Someone in the Coalition Provisional Authority must have looked at the violent crime statistics, because as quickly as they instituted the firearm ban in June, they rescinded the order in September. Iraqis could now own one firearm, be it a pistol or automatic rifle, three magazines, and 150 rounds of ammunition. Anything more than that was considered a weapons cache and the owners would be subject to arrest.
After the ban on firearms was lifted, violent crime decreased dramatically. More and more homeowners were defending their houses against violent criminals. They would either bring in the people they captured attempting to burglarize their home, or they would call us to come pick up the criminals bodies. Would-be carjackers were being shot by people defending themselves. Rape gangs weren’t stealing young kids out of the schools because the schools were armed with AK-47s. The flooded river of violent crime victims slowed down to a small stream by October of 2003.
Gun control in Iraq was a failed policy, which resulted in much pain and sorrow for the thousands of violent crime victims throughout the Country.
I was on a combat patrol one night in September 2003 in the Al Karradah district in Baghdad.
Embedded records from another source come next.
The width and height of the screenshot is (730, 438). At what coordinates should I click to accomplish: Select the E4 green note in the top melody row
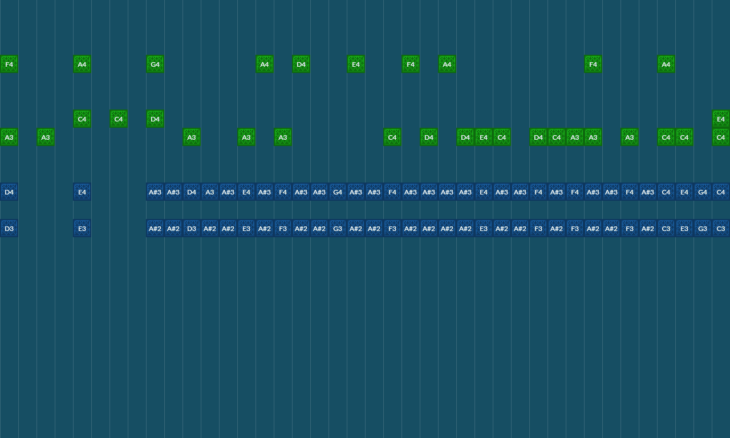point(355,64)
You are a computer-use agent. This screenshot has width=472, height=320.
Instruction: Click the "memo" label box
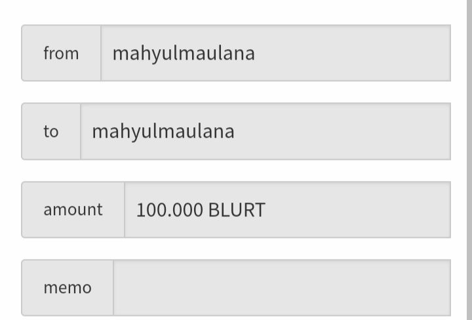[x=68, y=288]
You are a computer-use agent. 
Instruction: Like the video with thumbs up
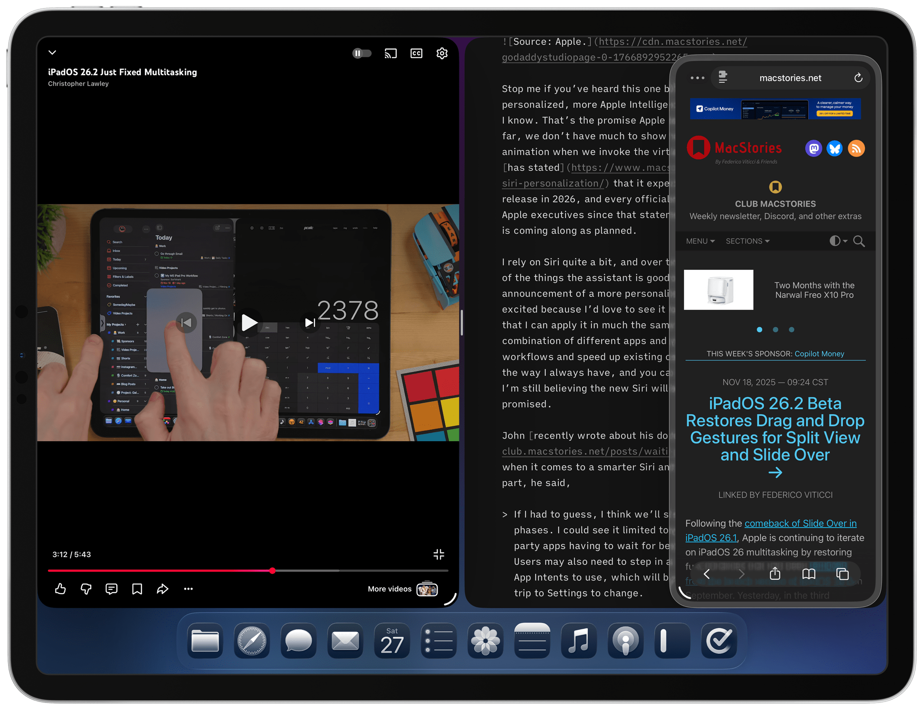point(60,589)
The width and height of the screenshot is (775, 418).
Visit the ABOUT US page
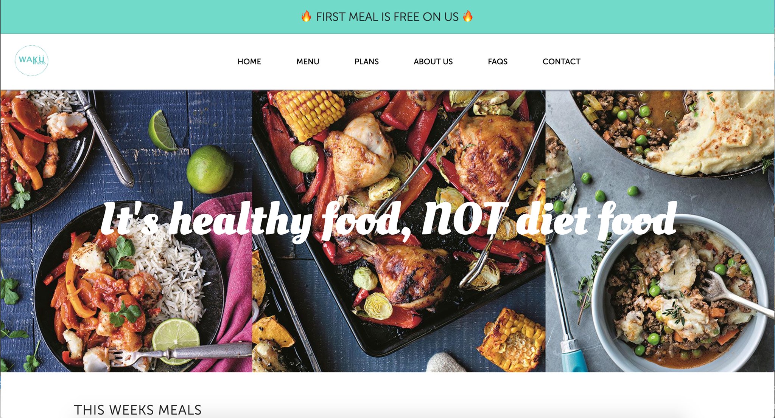[x=433, y=62]
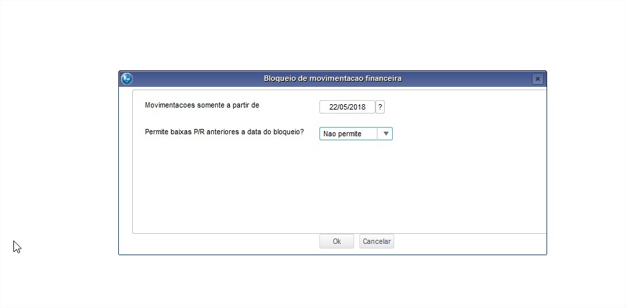Screen dimensions: 626x308
Task: Click the gray triangle of the permission combo
Action: [385, 134]
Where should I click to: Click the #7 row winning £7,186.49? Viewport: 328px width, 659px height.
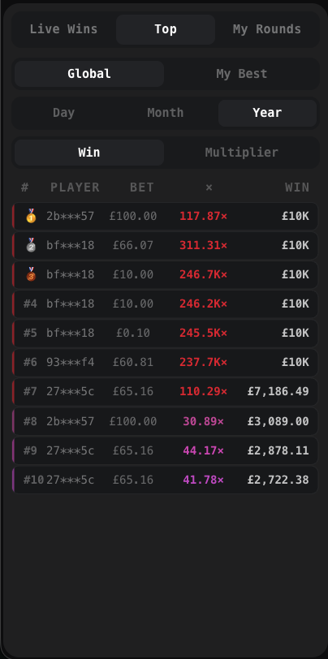(166, 392)
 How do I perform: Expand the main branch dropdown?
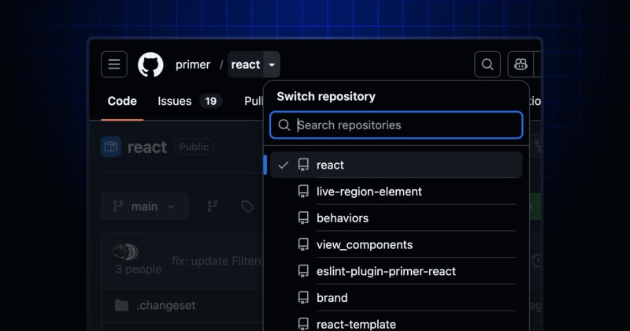[x=145, y=206]
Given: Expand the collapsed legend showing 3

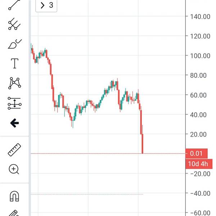Looking at the screenshot, I should click(x=46, y=5).
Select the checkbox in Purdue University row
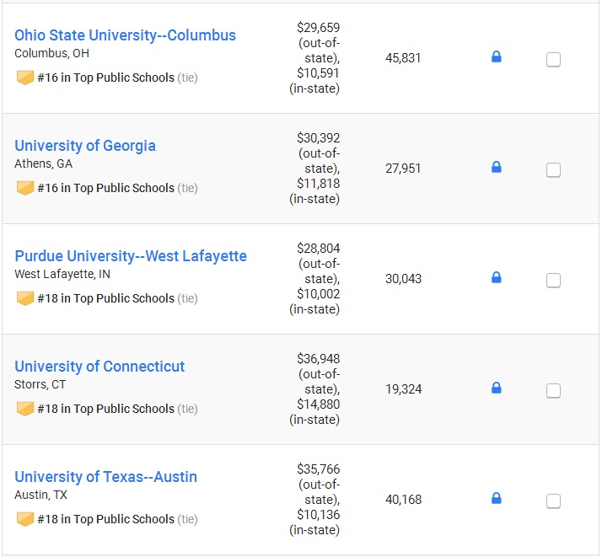 [x=553, y=281]
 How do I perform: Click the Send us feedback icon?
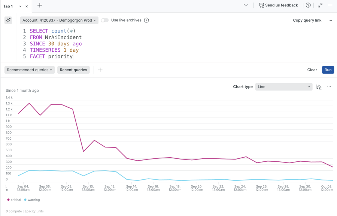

This was a day or two after the firearms ban had been lifted. The word hadn’t gotten out yet to all the Iraqis that they could own firearms again.
An Iraqi woman about 75 years old stumbled out into the street in front of our patrol, battered and bleeding. She had been the victim of a home invasion by three young men. They broke into her home and beat her until she told them were she kept her valuables. After they ransacked the house, they jumped over the back wall and fled into the night.
After we checked the area and took her report, she told us that she wished she could have had a firearm to protect herself from the burglars. I told her that the firearm ban was lifted a few days before and that it was now legal for her to own them again. I will never forget the next words she spoke to me.
“Tomorrow morning, I will go to the arms market and buy a Kalashnikov. If the robbers return, I will fill the graveyard with their bodies”</b>. I told her, “Good,” and went back on patrol.
She understood. She knew that she was a target because she was weak and outnumbered, but she wasn’t going to be a victim again.
Some reading this might say, “This doesn’t apply to the US because it happened in a War Zone.” I say BS to that. This happened in a major metropolitan city that suffered from the exact types of crime we see here in our cities.
There are bad people that wish to do harm to others in every culture and country in the world. The strong and the many will always try to prey on the weak and defenseless. Gun control doesn’t work; I’ve seen it play out in front of my eyes to horrific consequences in Baghdad. We need to remain vigilant and politically active so that it never plays out in front of our eyes here in the United States.